Пробили три склянки. Туман почти рассеялся. Ветер принес звуки выстрелов. «Ракетницы».
Доложили о повреждениях и пострадавших. Барк потерял бом-утлегарь, утлегарь и бушприт. В носу судна возникла течь, но вода залила лишь форпик. Водонепроницаемая таранная переборка оставила судно на плаву, но «Кромантишир» не слушался руля. Никто на борту серьезно не пострадал: синяки и царапины.
Хендерсон просигналил туманным горном и приказал второму штурману пустить в небо несколько ракет.
И тогда, стоя на палубе и глядя на красные вспышки, капитан понял… нет, почувствовал, словно пулю, которая угодила в кишки.
Сейбл.
Про`клятый остров.
И еще…
Хендерсон ошибался, думая, что мертворожденная дочь никогда не возьмет его за руку.
На прогулочной палубе, под которой рабочие толкали тележки с отборным углем, а голые по пояс кочегары подкармливали жар топок, страдал от морской болезни Джон Брайс. Недуг заставил американца облокотиться на борт и жадно глотать влажный воздух.
– Джон? – позвала с шезлонга супруга. – Тебе плохо? Опять?
Брайс слабо кивнул. Второй день плавания, а Европа оставалась такой же далекой, как и вчера, – недостижимый клочок суши. Тошнота накатывала приступами, а передышки сулили еще большие мучения. Соленый воздух усиливал головокружение.

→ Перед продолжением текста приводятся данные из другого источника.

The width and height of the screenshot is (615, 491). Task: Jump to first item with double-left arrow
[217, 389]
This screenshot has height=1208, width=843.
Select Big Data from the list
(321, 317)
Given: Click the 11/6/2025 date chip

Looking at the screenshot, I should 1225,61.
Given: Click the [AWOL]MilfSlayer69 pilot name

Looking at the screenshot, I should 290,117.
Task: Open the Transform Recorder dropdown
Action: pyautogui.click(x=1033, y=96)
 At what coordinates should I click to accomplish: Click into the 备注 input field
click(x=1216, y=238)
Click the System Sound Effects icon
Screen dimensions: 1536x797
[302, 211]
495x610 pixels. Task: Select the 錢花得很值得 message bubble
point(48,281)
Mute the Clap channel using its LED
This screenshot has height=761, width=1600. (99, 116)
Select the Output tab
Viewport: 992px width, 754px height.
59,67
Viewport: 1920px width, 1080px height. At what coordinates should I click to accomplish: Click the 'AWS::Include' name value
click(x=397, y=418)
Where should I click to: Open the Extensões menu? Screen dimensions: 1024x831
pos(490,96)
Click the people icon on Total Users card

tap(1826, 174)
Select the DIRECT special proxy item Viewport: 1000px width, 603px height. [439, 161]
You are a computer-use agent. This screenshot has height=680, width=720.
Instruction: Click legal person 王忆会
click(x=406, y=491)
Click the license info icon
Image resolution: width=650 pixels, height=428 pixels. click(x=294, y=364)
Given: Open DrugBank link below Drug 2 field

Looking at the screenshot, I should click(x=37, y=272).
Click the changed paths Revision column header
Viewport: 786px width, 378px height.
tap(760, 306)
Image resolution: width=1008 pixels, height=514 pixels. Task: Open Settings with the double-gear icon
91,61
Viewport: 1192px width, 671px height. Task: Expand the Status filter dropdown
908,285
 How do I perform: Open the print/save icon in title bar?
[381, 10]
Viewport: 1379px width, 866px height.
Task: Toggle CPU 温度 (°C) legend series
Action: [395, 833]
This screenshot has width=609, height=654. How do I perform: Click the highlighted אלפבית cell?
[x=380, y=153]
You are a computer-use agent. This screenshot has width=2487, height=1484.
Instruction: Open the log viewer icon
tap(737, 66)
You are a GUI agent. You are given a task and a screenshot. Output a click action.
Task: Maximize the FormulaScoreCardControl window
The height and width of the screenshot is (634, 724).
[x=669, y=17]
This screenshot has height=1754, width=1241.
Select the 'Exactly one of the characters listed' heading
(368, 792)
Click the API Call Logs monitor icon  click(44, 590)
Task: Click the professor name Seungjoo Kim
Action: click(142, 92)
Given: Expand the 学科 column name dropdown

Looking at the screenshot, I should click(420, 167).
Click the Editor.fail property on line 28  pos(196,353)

Брайс оторвался от блестящих поручней, повернулся к жене и попытался улыбнуться. «Надо вернуться в каюту, – подумал он, – это ужасно, когда женщина видит тебя таким».
Лайнер продвигался по Атлантическому океану. Палуба раскачивалась вместе с желудком Брайса.
Он был достаточно богат, чтобы путешествовать с супругой первым классом, наслаждаться послеобеденными сигарами и виски, но качка обесценила подобные радости. Какая разница, где зеленеть лицом и проклинать избирательность морской болезни: в роскошной каюте первого класса или в пропитанном эмигрантским потом помещении? «Зачем мне электричество? Чтобы увидеть собственную рвоту на ковре? Зачем мягкое кресло? Чтобы корчиться в нем?»
Конечно, ему следовало оставаться в каюте, провести утро в постели, как и первую половину вчерашнего дня с того момента, как пароход «Ла Бургонь» попрощался с американским берегом. Но, проснувшись, Брайс почувствовал себя вполне сносно для прогулки, для острого и сырого воздуха… и поплатился за это. Отвратительный недуг терзал и изматывал. В таком состоянии любые, даже самые сладкие планы на будущее казались гадкой усмешкой, как открытие бизнеса в чумном городе.